A gene therapy approach has the potential to impact the full spectrum of the disorder by targeting the underlying mechanism, yet Dravet syndrome is an exceptionally challenging target because the SCN1A gene exceeds the packaging capacity of AAV and targeting of a specific neuronal cell type, GABAergic inhibitory interneurons, is required. Encoded has designed an AAV therapeutic that targets the relevant cell type and upregulates endogenous SCN1A expression. Preclinical data demonstrating an ability to achieve both cell-selective targeting and upregulation was presented at the 22nd Annual Meeting of the American Society of Gene & Cell Therapy in Washington, D.C. in May.

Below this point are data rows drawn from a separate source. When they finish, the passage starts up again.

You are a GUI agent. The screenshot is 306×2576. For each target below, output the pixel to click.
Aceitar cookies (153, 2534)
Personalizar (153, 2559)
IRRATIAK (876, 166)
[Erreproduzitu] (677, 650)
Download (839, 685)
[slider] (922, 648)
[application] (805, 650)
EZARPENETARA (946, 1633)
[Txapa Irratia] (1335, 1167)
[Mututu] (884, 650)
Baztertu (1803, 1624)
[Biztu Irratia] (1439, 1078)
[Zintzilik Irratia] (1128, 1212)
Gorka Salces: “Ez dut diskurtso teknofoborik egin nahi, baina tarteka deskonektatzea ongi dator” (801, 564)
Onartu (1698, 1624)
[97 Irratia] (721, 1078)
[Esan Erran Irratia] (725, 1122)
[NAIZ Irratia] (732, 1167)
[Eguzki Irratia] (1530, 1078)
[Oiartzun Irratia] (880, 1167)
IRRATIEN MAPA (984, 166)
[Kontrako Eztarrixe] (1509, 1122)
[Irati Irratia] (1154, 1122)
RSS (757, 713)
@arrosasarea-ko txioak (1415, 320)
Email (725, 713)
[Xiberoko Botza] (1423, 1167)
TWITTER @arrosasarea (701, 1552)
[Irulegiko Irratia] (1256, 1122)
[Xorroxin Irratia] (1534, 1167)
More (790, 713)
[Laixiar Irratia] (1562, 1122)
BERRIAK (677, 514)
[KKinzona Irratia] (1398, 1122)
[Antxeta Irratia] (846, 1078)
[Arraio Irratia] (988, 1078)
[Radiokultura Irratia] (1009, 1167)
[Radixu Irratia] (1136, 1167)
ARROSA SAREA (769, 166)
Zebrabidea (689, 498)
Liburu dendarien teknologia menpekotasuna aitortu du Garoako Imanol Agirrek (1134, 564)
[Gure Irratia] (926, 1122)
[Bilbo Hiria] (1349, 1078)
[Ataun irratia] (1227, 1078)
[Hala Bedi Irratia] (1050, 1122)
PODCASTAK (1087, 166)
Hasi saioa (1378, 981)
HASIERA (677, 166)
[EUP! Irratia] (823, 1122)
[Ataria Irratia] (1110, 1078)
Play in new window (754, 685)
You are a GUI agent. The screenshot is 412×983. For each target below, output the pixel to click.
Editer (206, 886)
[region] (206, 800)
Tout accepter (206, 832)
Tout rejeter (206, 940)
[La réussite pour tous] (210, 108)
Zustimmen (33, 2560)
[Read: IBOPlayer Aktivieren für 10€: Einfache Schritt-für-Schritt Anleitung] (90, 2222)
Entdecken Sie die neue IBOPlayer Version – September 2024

These data demonstrated that a single dose of Encoded’s gene therapy is capable of up-regulating SCN1A expression in GABAergic inhibitory interneurons. Dravet mice treated with Encoded’s gene therapy exhibited a significant improvement in sensitivity to hyperthermic seizures. When observed for sudden unexpected death in epilepsy over a 10 month period, gene therapy-treated Dravet mice were indistinguishable from wild-type mice, whereas control-treated Dravet mice experienced approximately 50 percent mortality in that time.

Another preclinical biotech, Stoke Therapeutics is using a different approach to address gene therapy’s limitations by regulating the messenger RNA to make more of protein lacking in Dravet syndrome patients. It recently raised $142 million in an IPO to advance its lead candidate for the disorder into human trials.